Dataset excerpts
————————
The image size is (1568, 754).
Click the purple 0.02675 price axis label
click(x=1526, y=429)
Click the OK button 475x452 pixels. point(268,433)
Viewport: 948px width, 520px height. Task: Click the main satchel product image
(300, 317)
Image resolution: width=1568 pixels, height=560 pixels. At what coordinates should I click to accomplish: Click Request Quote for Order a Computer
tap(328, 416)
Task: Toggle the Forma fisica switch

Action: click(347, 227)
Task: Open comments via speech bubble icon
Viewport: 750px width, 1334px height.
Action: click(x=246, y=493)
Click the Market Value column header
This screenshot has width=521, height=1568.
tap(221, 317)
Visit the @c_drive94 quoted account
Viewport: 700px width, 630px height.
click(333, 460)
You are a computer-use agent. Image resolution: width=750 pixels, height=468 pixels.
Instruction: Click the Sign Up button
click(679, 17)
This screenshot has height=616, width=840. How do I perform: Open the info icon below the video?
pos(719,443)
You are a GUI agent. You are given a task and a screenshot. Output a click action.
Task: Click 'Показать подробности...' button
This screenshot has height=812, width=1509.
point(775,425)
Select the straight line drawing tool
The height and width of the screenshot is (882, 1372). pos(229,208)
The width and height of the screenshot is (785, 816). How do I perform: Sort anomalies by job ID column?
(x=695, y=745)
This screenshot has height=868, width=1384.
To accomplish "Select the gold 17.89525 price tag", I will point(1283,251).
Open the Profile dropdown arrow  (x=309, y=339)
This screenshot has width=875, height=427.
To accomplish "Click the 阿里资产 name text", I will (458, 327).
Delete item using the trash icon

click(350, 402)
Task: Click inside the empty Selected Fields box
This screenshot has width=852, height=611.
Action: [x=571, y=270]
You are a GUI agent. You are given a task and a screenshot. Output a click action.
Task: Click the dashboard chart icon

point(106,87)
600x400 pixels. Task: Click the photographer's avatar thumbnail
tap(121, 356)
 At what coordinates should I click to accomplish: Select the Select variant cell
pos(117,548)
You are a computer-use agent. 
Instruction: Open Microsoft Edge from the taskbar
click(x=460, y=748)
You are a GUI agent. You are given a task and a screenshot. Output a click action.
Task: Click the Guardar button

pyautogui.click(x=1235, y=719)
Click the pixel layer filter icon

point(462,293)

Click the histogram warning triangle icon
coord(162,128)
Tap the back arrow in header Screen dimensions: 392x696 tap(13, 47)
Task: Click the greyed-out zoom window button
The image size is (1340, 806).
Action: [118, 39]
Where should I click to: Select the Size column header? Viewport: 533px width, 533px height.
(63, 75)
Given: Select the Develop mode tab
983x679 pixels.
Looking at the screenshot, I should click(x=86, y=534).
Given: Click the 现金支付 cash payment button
————————
The records above must be written out again exactly.

* _EXPECTED ANSWER_:
The image size is (1568, 754).
Click the purple 0.02675 price axis label
click(x=1526, y=429)
Click the OK button 475x452 pixels. point(268,433)
Viewport: 948px width, 520px height. Task: Click the main satchel product image
(300, 317)
Image resolution: width=1568 pixels, height=560 pixels. At what coordinates should I click to accomplish: Click Request Quote for Order a Computer
tap(328, 416)
Task: Toggle the Forma fisica switch

Action: click(347, 227)
Task: Open comments via speech bubble icon
Viewport: 750px width, 1334px height.
Action: click(x=246, y=493)
Click the Market Value column header
This screenshot has width=521, height=1568.
tap(221, 317)
Visit the @c_drive94 quoted account
Viewport: 700px width, 630px height.
click(333, 460)
You are a computer-use agent. Image resolution: width=750 pixels, height=468 pixels.
Instruction: Click the Sign Up button
click(679, 17)
This screenshot has height=616, width=840. How do I perform: Open the info icon below the video?
pos(719,443)
You are a GUI agent. You are given a task and a screenshot. Output a click action.
Task: Click 'Показать подробности...' button
This screenshot has height=812, width=1509.
point(775,425)
Select the straight line drawing tool
The height and width of the screenshot is (882, 1372). pos(229,208)
The width and height of the screenshot is (785, 816). How do I perform: Sort anomalies by job ID column?
(x=695, y=745)
This screenshot has height=868, width=1384.
To accomplish "Select the gold 17.89525 price tag", I will point(1283,251).
Open the Profile dropdown arrow  (x=309, y=339)
This screenshot has width=875, height=427.
To accomplish "Click the 阿里资产 name text", I will (458, 327).
Delete item using the trash icon

click(350, 402)
Task: Click inside the empty Selected Fields box
This screenshot has width=852, height=611.
Action: [x=571, y=270]
You are a GUI agent. You are given a task and a screenshot. Output a click action.
Task: Click the dashboard chart icon

point(106,87)
600x400 pixels. Task: Click the photographer's avatar thumbnail
tap(121, 356)
 At what coordinates should I click to accomplish: Select the Select variant cell
pos(117,548)
You are a computer-use agent. 
Instruction: Open Microsoft Edge from the taskbar
click(x=460, y=748)
You are a GUI agent. You are given a task and a screenshot. Output a click action.
Task: Click the Guardar button

pyautogui.click(x=1235, y=719)
Click the pixel layer filter icon

point(462,293)

Click the histogram warning triangle icon
coord(162,128)
Tap the back arrow in header Screen dimensions: 392x696 tap(13, 47)
Task: Click the greyed-out zoom window button
The image size is (1340, 806).
Action: [118, 39]
Where should I click to: Select the Size column header? Viewport: 533px width, 533px height.
(63, 75)
Given: Select the Develop mode tab
983x679 pixels.
Looking at the screenshot, I should click(x=86, y=534).
Given: Click the 现金支付 cash payment button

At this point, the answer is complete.